MIT's machine learning model can make cancer treatments less toxic

The system can determine the smallest doses that are still effective at treating tumours

Researchers at MIT have developed a machine learning technique that can lower the toxic treatments that patients are given for glioblastoma, the most aggressive form of brain cancer.

The prognosis for patients with a glioblastoma tumour, which grows in the brain or spinal cord, is usually no more than five years. They must be treated with a combination of chemo- and radiotherapy.

Doctors administer the treatments in the maximum safe doses, but even these can have harmful side effects like hair loss, nausea and fatigue.

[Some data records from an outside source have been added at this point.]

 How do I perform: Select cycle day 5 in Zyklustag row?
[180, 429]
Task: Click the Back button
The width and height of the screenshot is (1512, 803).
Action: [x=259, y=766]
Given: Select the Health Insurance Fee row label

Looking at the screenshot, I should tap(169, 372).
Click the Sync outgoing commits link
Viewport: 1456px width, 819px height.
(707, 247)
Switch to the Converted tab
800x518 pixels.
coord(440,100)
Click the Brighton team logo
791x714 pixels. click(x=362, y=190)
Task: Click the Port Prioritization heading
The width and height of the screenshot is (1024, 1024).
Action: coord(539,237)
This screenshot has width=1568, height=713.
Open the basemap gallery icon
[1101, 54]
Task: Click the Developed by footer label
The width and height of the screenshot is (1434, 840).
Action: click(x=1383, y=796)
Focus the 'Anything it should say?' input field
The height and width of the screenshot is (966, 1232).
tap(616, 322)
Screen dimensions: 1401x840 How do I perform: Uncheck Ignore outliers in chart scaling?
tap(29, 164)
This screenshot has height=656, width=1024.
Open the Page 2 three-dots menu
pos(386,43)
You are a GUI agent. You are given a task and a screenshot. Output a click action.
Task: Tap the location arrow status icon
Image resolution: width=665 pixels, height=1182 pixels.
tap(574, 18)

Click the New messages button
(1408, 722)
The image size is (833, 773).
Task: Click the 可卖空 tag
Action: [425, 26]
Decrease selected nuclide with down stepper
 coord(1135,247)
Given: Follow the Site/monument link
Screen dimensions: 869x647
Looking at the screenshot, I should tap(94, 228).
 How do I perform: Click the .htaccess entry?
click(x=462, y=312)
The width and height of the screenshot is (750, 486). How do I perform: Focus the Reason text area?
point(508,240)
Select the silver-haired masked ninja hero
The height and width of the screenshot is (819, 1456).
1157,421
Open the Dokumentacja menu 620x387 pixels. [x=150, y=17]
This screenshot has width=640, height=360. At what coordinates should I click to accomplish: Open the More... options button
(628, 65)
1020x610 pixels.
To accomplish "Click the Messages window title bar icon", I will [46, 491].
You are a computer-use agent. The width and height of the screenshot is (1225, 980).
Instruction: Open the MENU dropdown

In a new paper, to be presented next week at the 2018 Machine Learning for Healthcare conference at Stanford University, the researchers describe a model that could determine a way to administer drugs more safely.

The MIT model examines the treatment regimens already in use and adjusts the dosage until it finds ‘an optimal treatment plan, with the lowest possible potency and frequency of doses that should still reduce tumour sizes to a degree comparable to that of traditional regimens'.

In a simulated trial of 50 patients, the model managed to maintain the tumour-shrinking potential of treatment while lowering potency to a quarter or half of nearly all the doses. In some cases it lowered the regularity of treatments to twice a year instead of once a month.

The researchers used a reinforcement learning technique, which is a method in which the model learns to favour behaviour that leads to a desired outcome through a system of rewards and penalties.

In this case, the reward system took the form of assigning each outcome a positive or negative mark, with their size weighted on factors like chance of success. If the model chose to ‘cheat' by simply giving patients the maximum number and potency of doses, it was marked down - forcing it to choose fewer, smaller treatments.

"If all we want to do is reduce the mean tumor diameter, and let it take whatever actions it wants, it will administer drugs irresponsibly," said Pratik Shah, a principal investigator. "Instead, we said, ‘We need to reduce the harmful actions it takes to get to that outcome.'"

While traditional RL models only work towards a single outcome (keeping an autonomous car on a road, winning a game), the MIT system led to one that weighs the potential negative outcomes against the positive results.